Records for processing>
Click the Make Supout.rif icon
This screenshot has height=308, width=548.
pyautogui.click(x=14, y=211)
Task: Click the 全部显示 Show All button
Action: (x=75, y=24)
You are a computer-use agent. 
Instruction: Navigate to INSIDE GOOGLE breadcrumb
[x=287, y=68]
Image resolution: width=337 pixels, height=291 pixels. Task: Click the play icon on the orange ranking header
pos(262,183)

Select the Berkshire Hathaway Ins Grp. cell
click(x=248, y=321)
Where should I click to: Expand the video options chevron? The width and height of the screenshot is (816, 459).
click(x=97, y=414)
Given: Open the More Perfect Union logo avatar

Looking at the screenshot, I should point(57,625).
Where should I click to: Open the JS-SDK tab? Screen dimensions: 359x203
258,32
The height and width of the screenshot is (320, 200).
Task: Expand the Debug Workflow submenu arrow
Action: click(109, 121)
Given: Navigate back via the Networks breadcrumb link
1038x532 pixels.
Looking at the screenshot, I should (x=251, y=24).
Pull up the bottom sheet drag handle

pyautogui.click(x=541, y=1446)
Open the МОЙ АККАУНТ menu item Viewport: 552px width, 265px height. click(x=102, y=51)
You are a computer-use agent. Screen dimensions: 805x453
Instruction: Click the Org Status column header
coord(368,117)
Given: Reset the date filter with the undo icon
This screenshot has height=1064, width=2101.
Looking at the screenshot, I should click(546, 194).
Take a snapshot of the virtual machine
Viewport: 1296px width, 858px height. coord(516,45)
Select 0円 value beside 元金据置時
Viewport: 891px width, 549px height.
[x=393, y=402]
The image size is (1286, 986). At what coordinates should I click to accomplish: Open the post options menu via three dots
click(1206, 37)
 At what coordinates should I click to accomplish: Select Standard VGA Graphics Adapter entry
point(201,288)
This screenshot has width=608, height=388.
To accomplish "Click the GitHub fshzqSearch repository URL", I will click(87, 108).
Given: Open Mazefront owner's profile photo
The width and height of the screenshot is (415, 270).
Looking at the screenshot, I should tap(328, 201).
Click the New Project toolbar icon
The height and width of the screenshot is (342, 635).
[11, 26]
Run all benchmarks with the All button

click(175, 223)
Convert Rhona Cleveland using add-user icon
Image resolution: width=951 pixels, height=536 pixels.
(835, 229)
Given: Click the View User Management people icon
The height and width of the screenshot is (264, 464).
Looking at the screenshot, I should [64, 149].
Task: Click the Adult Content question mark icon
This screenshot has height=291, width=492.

Description of the task> Reproduce the lines from the one containing "Task: Click the Adult" through the final line, swapping "Adult Content" for "Mature Content" and leaving everything else intact.

Written answer>
Task: Click the Mature Content question mark icon
This screenshot has height=291, width=492.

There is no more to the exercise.